**What to produce**
Give back exactly the lines of the data below, starting with the line that has "Select the green pin near Mojkovac" and going on through the line that has "This screenshot has height=444, width=811.".

**Provided information**

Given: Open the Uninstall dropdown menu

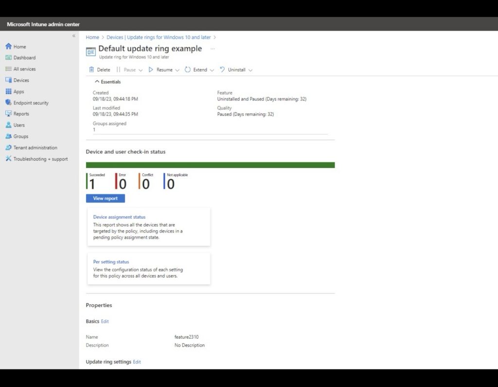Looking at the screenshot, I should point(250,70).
==
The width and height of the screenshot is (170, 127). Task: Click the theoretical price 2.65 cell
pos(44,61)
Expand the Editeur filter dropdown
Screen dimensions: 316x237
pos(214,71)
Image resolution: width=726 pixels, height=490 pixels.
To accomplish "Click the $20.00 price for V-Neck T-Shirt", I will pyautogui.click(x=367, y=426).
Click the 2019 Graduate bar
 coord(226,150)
...
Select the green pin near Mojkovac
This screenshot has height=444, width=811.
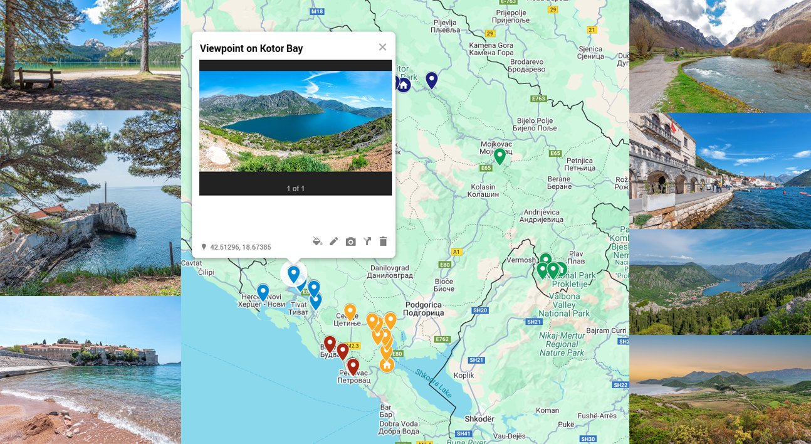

**Exercise output**
Select the green pin near Mojkovac
This screenshot has height=444, width=811.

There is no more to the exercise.